Error i Ink siedzieli w lesie przy rozpalonym ognisku. Od czasu opuszczenia bazy minęły już trzy dni i nadal nie natrafili na ślad Errora 404.
-możesz mi powiedzieć, dlaczego uważasz, że bez ciebie wszyscy będą bezpieczniejsi?- zapytał Ink.
Error westchnął. Ink pytał go już o to wiele razy. Nigdy nie odpowiadał na to pytanie. Tym razem jednak spojrzał na Inka i odpowiedział.
-dawno temu, jeszcze przed powstaniem Bad Guys, pracowałem dla 404. Zdradziłem go, by być członkiem Bad Guys. Teraz mści się za moją zdradę- rzekł Error.
-mści się na tobie, atakując twoich przyjaciół?- bardziej zapytał, niż stwierdził Ink.
-wie, że nie boję się śmierci ani bólu- odparł Error- boję się straty i tego, że zostanę sam. Dlatego jego zemsta polega na tym, że krzywdzi tych, na których mi zależy. Najbardziej boli mnie to, że cierpią przeze mnie.
Error patrzył w ogień, wesoło tańczący w niewielkim ognisku. Nie wiedział, dlaczego tak się otworzył przed Inkiem. Przecież go nienawidził.... Ale czy na pewno?
Teraz już nie był tego taki pewien.
Przez ten czas, który spędzili razem polubił Inka bardziej, niż by chciał. Miał też wrażenie, że Ink także go lubi.

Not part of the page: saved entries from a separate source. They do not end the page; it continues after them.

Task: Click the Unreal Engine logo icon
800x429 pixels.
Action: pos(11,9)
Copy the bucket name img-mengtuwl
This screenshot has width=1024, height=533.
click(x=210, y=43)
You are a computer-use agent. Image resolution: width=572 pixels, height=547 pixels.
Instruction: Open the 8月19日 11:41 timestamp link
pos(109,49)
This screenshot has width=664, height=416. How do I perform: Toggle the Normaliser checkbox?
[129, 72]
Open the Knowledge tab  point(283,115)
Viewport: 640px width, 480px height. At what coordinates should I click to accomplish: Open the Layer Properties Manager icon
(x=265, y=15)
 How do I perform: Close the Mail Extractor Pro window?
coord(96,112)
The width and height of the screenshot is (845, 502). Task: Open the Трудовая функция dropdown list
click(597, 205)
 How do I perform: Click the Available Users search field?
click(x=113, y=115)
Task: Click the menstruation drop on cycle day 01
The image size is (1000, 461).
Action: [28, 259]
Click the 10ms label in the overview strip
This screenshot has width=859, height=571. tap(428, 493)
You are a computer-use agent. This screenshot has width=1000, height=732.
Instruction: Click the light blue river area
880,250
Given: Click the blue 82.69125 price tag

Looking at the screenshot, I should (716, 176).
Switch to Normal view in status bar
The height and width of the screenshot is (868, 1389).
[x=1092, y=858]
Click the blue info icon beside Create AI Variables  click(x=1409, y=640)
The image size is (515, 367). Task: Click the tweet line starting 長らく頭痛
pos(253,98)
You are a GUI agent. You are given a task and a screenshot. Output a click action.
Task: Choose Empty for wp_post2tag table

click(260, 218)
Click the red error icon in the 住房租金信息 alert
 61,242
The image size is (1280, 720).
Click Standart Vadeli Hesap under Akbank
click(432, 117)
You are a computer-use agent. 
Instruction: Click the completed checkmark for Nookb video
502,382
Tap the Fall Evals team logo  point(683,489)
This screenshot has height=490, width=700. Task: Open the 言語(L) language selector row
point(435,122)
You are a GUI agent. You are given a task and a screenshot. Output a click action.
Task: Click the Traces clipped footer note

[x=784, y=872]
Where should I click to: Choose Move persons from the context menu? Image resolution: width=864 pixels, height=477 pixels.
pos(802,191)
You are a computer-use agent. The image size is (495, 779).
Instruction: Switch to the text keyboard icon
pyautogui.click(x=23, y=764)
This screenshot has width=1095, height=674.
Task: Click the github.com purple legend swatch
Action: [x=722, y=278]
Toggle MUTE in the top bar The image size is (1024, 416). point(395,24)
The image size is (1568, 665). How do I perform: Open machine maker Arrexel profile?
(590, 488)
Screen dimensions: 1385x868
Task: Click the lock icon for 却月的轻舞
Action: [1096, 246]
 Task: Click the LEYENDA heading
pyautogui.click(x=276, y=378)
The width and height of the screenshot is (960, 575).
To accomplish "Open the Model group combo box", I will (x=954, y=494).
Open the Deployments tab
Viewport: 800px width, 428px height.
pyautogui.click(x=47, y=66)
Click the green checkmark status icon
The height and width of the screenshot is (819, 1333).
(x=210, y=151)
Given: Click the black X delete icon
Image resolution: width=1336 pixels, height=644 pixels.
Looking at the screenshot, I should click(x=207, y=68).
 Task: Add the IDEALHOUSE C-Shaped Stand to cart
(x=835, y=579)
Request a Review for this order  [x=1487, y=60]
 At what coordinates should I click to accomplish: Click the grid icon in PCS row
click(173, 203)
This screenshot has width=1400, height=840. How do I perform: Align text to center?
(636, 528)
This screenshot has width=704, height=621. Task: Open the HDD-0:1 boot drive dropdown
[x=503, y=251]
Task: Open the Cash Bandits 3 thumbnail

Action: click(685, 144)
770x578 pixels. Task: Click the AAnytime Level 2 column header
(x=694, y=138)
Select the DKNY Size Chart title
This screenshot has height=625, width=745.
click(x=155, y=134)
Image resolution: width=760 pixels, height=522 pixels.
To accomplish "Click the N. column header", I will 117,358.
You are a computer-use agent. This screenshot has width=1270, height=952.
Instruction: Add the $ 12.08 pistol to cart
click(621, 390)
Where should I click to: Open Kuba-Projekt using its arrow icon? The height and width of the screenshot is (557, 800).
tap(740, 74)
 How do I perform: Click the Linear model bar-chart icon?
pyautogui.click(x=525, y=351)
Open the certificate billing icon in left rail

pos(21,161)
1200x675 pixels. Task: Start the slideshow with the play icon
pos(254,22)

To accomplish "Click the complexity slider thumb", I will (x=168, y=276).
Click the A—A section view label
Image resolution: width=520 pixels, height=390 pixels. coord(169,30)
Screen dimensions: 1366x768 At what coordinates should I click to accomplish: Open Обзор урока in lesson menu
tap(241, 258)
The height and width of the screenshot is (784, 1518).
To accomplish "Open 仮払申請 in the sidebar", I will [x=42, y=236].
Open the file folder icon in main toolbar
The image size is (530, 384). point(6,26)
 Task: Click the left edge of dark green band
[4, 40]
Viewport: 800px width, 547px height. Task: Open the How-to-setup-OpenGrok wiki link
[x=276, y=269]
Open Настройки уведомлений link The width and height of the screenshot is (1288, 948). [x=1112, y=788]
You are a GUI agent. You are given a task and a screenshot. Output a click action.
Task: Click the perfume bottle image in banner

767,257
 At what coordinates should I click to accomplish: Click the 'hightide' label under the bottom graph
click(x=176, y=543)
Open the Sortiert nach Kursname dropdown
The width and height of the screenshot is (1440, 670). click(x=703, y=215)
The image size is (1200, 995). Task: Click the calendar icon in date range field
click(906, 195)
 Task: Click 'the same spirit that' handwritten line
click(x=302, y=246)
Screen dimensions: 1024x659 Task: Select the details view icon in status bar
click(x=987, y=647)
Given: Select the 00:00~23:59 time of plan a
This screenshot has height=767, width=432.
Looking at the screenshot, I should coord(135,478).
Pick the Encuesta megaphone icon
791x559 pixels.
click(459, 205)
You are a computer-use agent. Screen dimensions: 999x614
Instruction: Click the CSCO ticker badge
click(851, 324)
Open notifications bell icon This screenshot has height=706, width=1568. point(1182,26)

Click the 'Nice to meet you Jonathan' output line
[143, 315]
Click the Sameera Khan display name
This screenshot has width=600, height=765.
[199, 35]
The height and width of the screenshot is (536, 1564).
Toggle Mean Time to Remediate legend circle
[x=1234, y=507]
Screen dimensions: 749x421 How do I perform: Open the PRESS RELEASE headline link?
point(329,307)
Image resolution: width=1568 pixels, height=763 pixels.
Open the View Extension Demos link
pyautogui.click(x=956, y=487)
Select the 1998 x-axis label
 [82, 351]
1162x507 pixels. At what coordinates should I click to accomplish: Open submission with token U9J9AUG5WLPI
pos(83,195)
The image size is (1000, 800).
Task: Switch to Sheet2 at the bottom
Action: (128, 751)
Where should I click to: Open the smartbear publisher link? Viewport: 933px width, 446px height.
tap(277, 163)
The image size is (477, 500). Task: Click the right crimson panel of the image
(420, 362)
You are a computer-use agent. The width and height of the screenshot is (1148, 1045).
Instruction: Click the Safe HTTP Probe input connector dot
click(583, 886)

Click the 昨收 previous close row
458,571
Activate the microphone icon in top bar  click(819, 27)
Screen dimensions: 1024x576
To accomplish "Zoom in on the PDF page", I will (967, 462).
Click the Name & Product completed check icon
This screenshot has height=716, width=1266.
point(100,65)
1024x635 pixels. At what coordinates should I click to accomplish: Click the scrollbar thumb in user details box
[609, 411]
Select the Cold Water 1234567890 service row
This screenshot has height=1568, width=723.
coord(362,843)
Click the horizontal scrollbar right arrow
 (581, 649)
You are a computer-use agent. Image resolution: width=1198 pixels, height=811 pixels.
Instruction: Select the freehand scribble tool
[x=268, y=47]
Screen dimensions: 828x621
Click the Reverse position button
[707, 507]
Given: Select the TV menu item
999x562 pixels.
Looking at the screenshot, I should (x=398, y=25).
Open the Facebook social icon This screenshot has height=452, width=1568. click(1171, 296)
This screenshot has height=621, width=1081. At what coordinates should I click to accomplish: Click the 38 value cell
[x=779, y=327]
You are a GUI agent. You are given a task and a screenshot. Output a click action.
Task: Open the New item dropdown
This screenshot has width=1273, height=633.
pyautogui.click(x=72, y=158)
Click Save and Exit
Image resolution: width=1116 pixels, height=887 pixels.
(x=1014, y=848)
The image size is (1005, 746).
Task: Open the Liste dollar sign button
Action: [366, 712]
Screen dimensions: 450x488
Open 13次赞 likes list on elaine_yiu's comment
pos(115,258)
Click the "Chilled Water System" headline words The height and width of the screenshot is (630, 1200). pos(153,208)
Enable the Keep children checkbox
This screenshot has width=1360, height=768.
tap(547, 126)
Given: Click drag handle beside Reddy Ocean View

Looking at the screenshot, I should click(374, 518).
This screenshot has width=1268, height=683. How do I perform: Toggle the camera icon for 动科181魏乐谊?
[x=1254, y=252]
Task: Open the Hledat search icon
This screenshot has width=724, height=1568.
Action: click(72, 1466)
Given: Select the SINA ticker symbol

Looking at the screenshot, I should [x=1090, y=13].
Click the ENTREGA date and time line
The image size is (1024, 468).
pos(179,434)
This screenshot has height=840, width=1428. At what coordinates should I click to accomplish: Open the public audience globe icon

Ink usiadł obok Errora i spojrzał na niego.
-to nie twoja wina- powiedział Ink- nie kazałeś 404 się mścić. To wina 404, nie twoja.
Error odsunął się od Inka.
-jest w tym więcej mojej winy, niż ci się wydaje- rzekł cicho Error- ja sprowadziłem na Bad Guys ten los, oni płacą za moje błędy!
Ink spojrzał na Errora ze współczuciem.
-wiem, że się obwiniasz, ale to nie twoja wina. Prawda, 404 mści się na tobie, ale to jego wina. On za tym stoi, nie ty, więc to nie twoja wina, Error.
Error odwrócił się tyłem do Inka i zacisnął pięści.
-to jest moja wina. Przeze mnie to się zaczęło i ja to zakończę.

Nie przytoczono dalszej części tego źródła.